Solution to Lagrange's Four Square Theorem with Fewest Terms

You can find the greedy four-square representation of a number as follows:

  • Generate a list of the squares less than or equal to $n$. That is, for every integer $k$ with $k^2 \leq n$, we add $k$ to a list. Call the set of numbers in our list $S$.

  • Now let $f(i, j)$ be a Boolean function whose value equals true if it is possible to express $i$ as a sum of exactly $j$ non-negative squares and false otherwise.

  • The function $f$ satisfies the following: $f(i, j) = \bigvee_{k \in S} f(i - k, j - 1)$. In other words, if we can express $i - k$ as a sum of $j - 1$ nonnegative squares, then we can express $i$ as a sum of $j$ squares by simply adding $k$ to our representation. We also have the base cases $f(k, 1) = \text{true}$ for any $k \in S$.

Now you can use a dynamic programming algorithm to compute the values of $f$. If you iterate in backwards order and you maintain a predecessor function $p(i, j)$ whose value equals the state from which we transition from, then you can reconstruct solutions. By iterating backwards, you guarantee that the first term is maximal.

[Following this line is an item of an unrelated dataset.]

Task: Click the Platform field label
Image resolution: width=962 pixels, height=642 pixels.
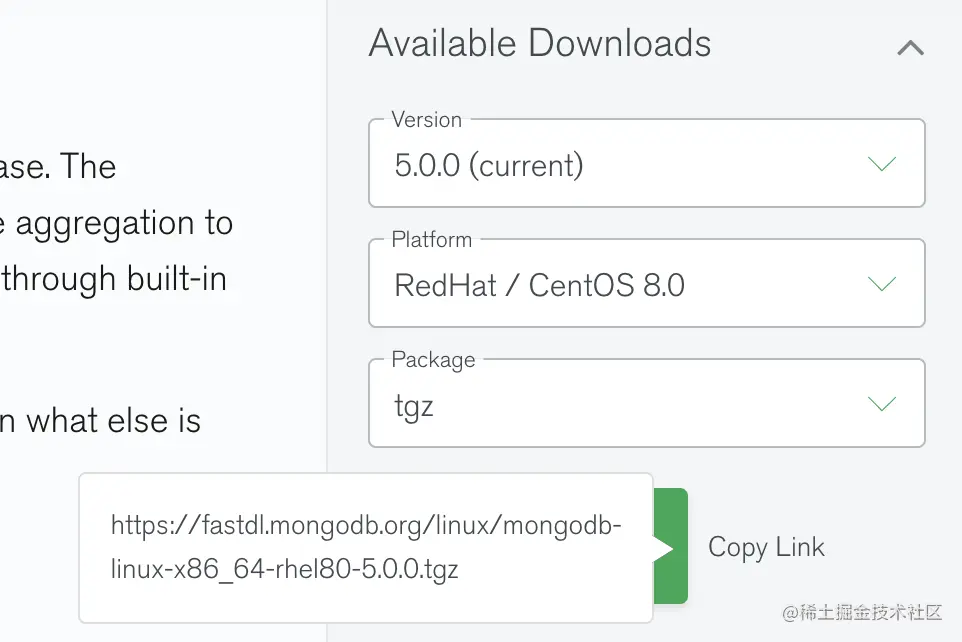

There are obstructions involving the prime 2 that should be considered. First, if a number is divisible by 8 then any expression as four squares will involve only even squares. So, if you begin with an number $n$ that is divisible by $8,$ keep dividing by $4$ until the result is no longer divisible by $8.$ So far, we have $ n = 4^k m$ with $m \neq 0 \pod 8.$

Next, any positive integer $w$ can be expressed as the sum of three squares unless $$ w = 4^v (8u + 7 ) $$ Note how quick it is to check this, keep dividing $w$ by $4$ until it is not divisible by $8,$ then just check the remainder when dividing that number by $8.$ If the remainder is not $7,$ the original $w$ is the sum of three squares.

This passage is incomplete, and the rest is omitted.